A Survey on Personalized Content Synthesis with Diffusion Models
It addresses the need for an up-to-date summary of PCS for researchers and practitioners, as existing surveys are limited, but it is incremental as it synthesizes existing work without introducing new methods.
This paper provides a comprehensive survey of Personalized Content Synthesis (PCS) with diffusion models, analyzing over 150 methods to categorize frameworks, strengths, limitations, and specialized tasks, while highlighting challenges like overfitting and proposing future directions.
Recent advancements in diffusion models have significantly impacted content creation, leading to the emergence of Personalized Content Synthesis (PCS). By utilizing a small set of user-provided examples featuring the same subject, PCS aims to tailor this subject to specific user-defined prompts. Over the past two years, more than 150 methods have been introduced in this area. However, existing surveys primarily focus on text-to-image generation, with few providing up-to-date summaries on PCS. This paper provides a comprehensive survey of PCS, introducing the general frameworks of PCS research, which can be categorized into test-time fine-tuning (TTF) and pre-trained adaptation (PTA) approaches.

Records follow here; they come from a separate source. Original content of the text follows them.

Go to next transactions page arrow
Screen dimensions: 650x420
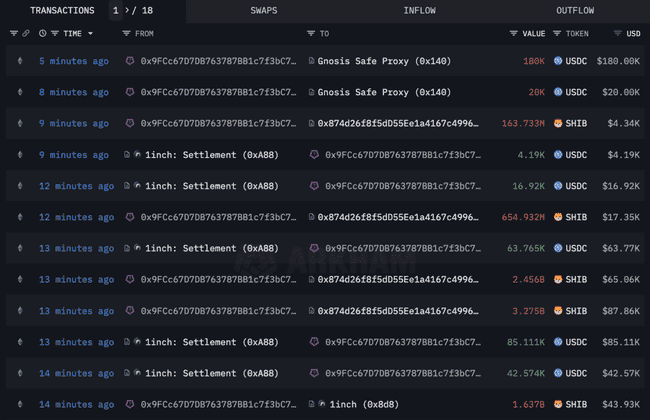[127, 10]
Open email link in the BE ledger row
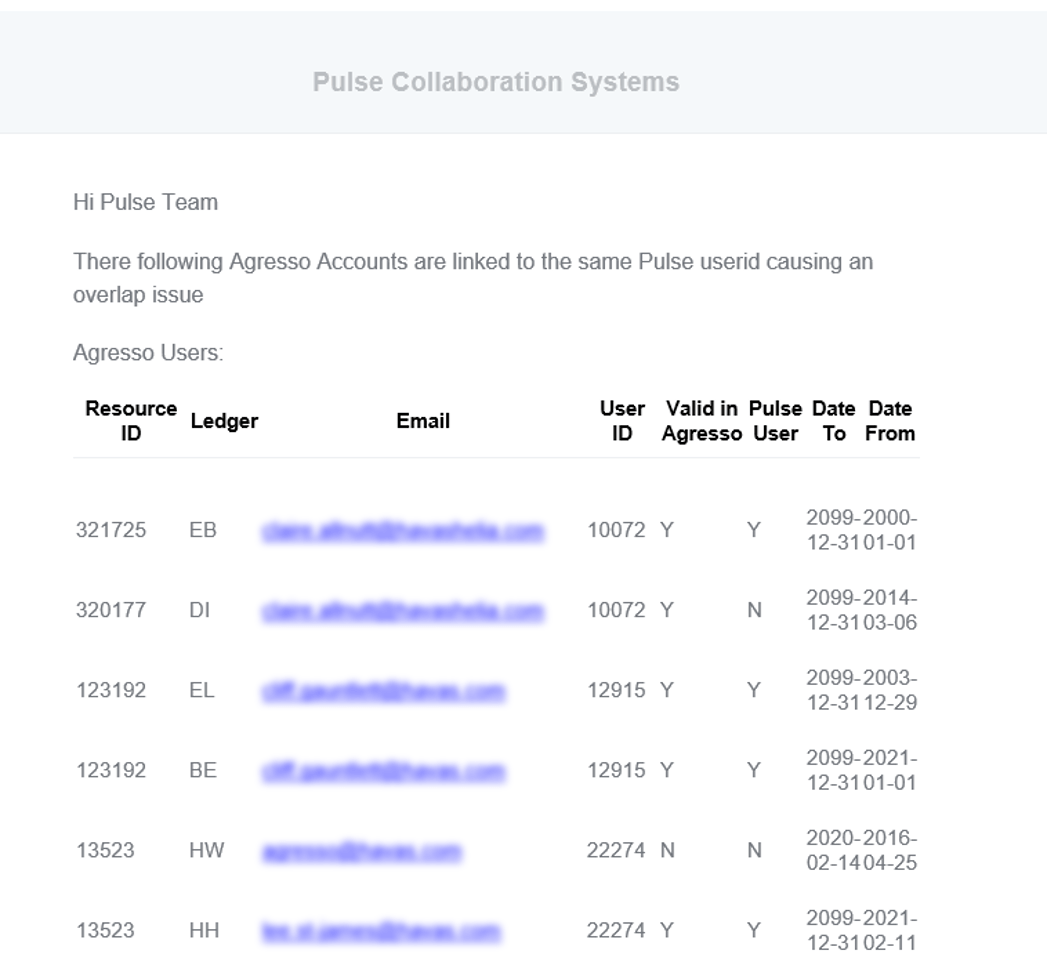Viewport: 1048px width, 972px height. (383, 771)
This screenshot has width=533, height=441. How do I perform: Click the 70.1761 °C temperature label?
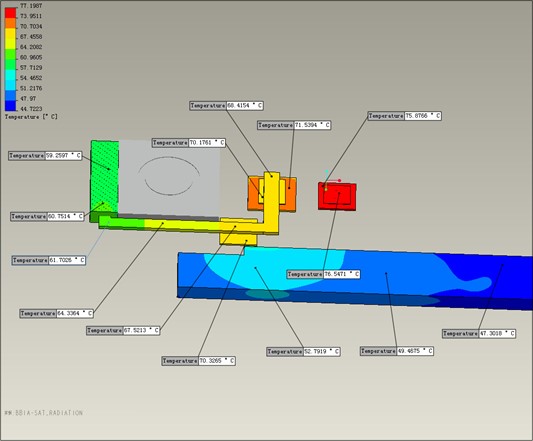tap(189, 143)
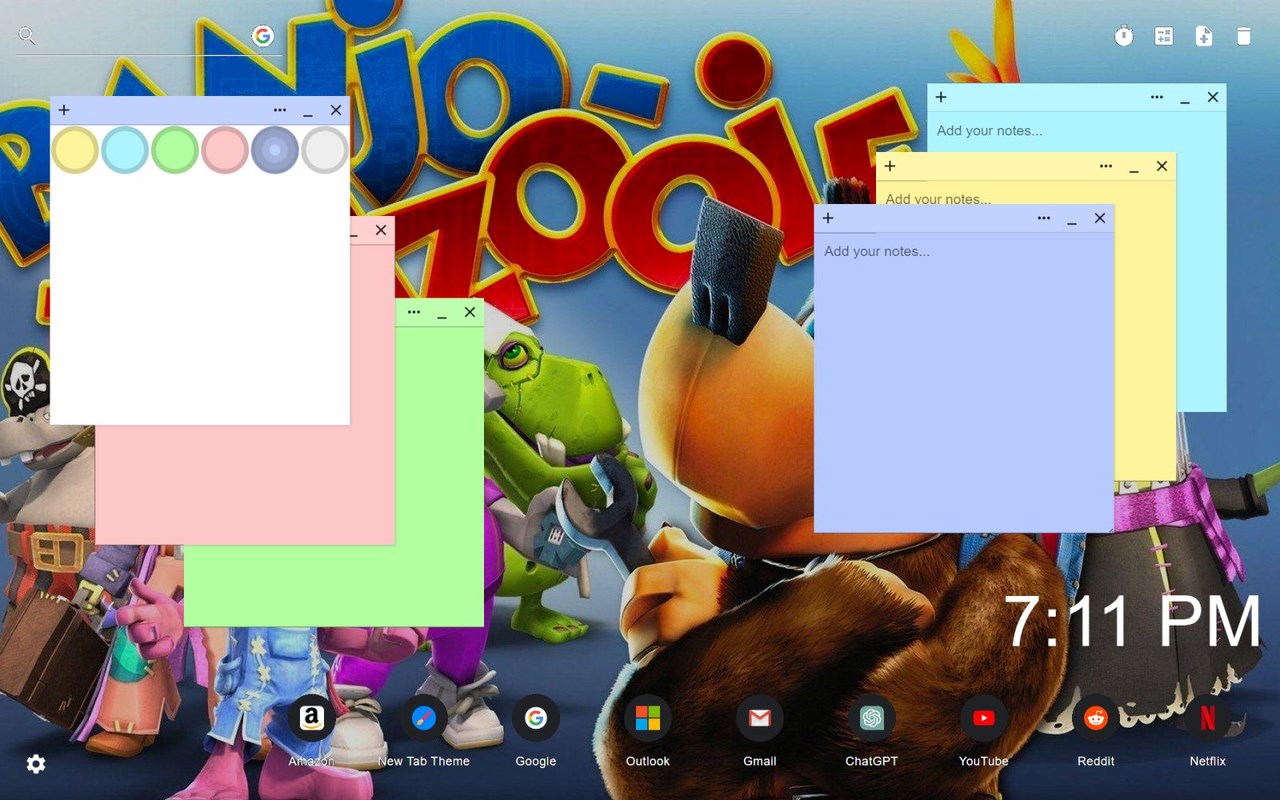Open the three-dot menu on the green note

414,312
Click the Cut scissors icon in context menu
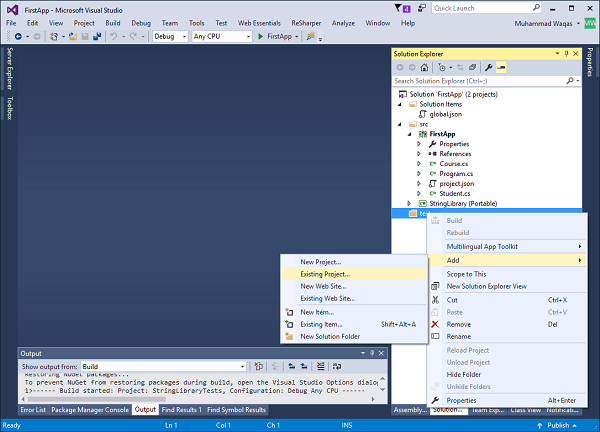Viewport: 600px width, 432px height. click(435, 299)
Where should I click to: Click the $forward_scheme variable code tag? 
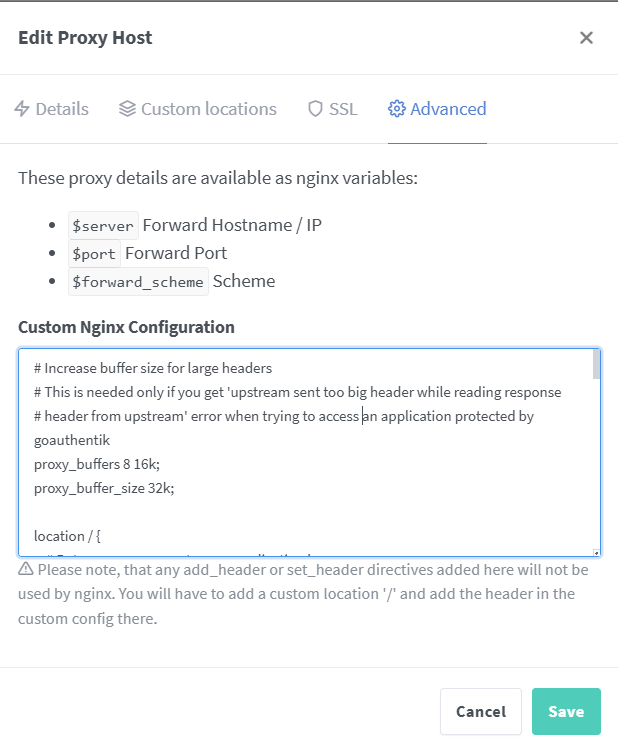(x=138, y=281)
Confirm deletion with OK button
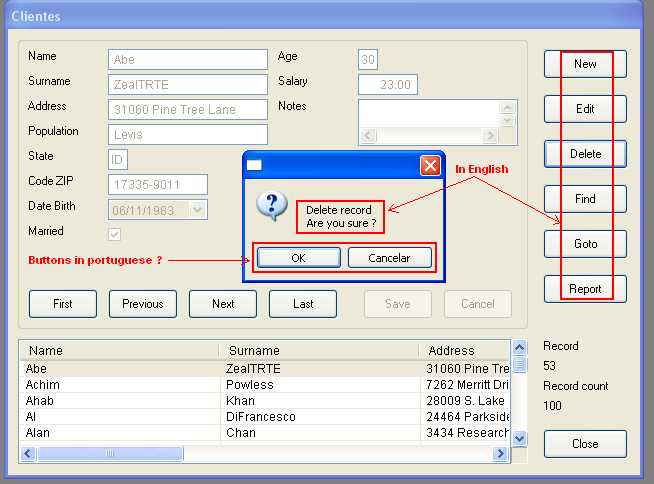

We analyze the strengths, limitations, and key techniques of these methodologies. Additionally, we explore specialized tasks within the field, such as object, face, and style personalization, while highlighting their unique challenges and innovations. Despite the promising progress, we also discuss ongoing challenges, including overfitting and the trade-off between subject fidelity and text alignment. Through this detailed overview and analysis, we propose future directions to further the development of PCS.